### EXTRACTO DE LA PÁGINA
════════════════

Y los pijoprogres lanzaron la "revolución moral"
Christian Vanneste
03 de marzo de 2014
El Estado de los pijoprogres no tiene ningún derecho a erradicar las tradiciones ni a hacer de cada niño una página en blanco en la que escribir la ideología del hombre nuevo.
Hay que desmantelar los estereotipos. Esta fórmula, como un leitmotiv, se ha convertido en el lema ideológico de la izquierda. Ahora que esta ha comprendido que su política económica condenaba a su política social, se repliega peligrosamente al terreno de los valores y las conductas. Ahora que sabe que la pretensión de repartir mejor la riqueza consigue sobre todo que se produzca menos, la izquierda ha renunciado a ser reformadora social para convertirse en revolucionaria moral.

════════════════

### CONJUNTO DE REGISTROS
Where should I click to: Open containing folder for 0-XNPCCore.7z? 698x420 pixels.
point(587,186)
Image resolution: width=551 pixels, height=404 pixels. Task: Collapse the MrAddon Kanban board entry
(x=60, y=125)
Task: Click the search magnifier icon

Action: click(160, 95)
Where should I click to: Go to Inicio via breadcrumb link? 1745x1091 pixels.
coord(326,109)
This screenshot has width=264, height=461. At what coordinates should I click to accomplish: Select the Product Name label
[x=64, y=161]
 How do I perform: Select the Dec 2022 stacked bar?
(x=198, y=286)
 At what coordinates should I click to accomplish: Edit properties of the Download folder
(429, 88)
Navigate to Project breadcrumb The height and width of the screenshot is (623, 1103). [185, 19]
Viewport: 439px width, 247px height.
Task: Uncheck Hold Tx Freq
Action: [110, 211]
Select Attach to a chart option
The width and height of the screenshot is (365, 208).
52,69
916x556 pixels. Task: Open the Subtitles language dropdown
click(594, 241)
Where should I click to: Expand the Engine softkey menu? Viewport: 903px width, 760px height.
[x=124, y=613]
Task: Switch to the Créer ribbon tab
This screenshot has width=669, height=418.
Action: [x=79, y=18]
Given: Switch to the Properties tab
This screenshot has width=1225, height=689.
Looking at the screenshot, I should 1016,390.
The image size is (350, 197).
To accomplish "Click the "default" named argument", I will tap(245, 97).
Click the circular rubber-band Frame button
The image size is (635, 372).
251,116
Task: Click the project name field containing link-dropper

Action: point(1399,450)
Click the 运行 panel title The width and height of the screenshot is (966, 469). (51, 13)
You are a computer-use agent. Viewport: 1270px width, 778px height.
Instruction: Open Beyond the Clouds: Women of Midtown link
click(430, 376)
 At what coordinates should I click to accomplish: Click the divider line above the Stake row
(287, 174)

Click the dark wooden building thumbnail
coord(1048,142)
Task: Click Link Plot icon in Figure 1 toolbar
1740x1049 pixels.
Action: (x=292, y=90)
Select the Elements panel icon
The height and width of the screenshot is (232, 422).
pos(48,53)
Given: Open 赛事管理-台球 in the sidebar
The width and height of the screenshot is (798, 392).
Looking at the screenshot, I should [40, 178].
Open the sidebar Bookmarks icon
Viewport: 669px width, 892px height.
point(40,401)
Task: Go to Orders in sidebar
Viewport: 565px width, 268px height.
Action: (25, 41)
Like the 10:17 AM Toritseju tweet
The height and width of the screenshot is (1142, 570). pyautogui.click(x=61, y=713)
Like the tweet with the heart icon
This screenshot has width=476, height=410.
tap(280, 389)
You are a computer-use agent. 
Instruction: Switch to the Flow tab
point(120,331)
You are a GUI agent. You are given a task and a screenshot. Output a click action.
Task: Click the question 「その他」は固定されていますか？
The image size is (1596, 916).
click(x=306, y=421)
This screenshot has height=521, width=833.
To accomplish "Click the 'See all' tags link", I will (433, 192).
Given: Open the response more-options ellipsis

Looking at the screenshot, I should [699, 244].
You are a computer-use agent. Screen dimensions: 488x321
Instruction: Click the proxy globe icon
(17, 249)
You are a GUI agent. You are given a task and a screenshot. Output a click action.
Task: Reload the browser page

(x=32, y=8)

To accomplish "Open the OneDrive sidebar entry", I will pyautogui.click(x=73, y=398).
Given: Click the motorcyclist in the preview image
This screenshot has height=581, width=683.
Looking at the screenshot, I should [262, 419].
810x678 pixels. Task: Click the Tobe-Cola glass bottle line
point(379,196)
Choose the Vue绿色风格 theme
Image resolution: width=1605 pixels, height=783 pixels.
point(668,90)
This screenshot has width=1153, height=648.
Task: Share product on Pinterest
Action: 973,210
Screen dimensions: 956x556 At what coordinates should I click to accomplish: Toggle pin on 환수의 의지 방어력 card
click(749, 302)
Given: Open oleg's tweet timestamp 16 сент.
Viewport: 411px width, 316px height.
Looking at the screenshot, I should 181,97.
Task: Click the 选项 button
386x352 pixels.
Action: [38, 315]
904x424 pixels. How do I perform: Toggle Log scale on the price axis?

════════════════

### PETICIONES
- 1) Reproduce el pasaje del artículo sobre la revolución moral que empieza en "Y los pijoprogres" y acaba en "en revolucionaria moral.".
- 2) Resume, por favor, el párrafo del artículo sobre la revolución moral que comienza con "Hay que desmantelar los estereotipos", conservando sus ideas principales.
- 3) Completa la parte siguiente del artículo sobre la revolución moral, a continuación de su última frase.
Los registros no hacen falta para nada de esto.

### RESULTADOS POR TAREA
- 1)
Y los pijoprogres lanzaron la "revolución moral"
Christian Vanneste
03 de marzo de 2014
El Estado de los pijoprogres no tiene ningún derecho a erradicar las tradiciones ni a hacer de cada niño una página en blanco en la que escribir la ideología del hombre nuevo.
Hay que desmantelar los estereotipos. Esta fórmula, como un leitmotiv, se ha convertido en el lema ideológico de la izquierda. Ahora que esta ha comprendido que su política económica condenaba a su política social, se repliega peligrosamente al terreno de los valores y las conductas. Ahora que sabe que la pretensión de repartir mejor la riqueza consigue sobre todo que se produzca menos, la izquierda ha renunciado a ser reformadora social para convertirse en revolucionaria moral.

- 2) Desmantelar los estereotipos se ha vuelto el lema ideológico de la izquierda. Ha comprendido que su política económica condenaba a su política social y que repartir mejor la riqueza conduce sobre todo a producir menos. Por eso se repliega al terreno de los valores y las conductas y pasa de reformadora social a revolucionaria moral.

- 3)
Esta evolución es paralela a su desplazamiento sociológico. Los obreros la han abandonado y los pijoprogres han ocupado su lugar. Ellos no tienen problemas para llegar a fin de mes, sino ganas de liberación moral. Por ello se hace necesario que, en Francia, la escuela “de la República” produzca en serie conciencias puras como páginas en blanco, limpias de prejuicios despreciables inculcados por las familias y provistas solo de su razón, en tanto que miembros indistintos de la humanidad.
Hasta ahora nos movíamos en terreno conocido, el de la escuela laica de Ferdinand Buisson, conmovedoramente rejuvenecido por Vicent Peillon. El enemigo es la religión, sobre todo la católica. Esta concepción reconocía al menos la objetividad de ciertos referentes: la pertenencia nacional a través de la lengua y de la historia, la familia educadora junto con la escuela, la ciencia experimental como fundamento del saber, la República como fuente de valores.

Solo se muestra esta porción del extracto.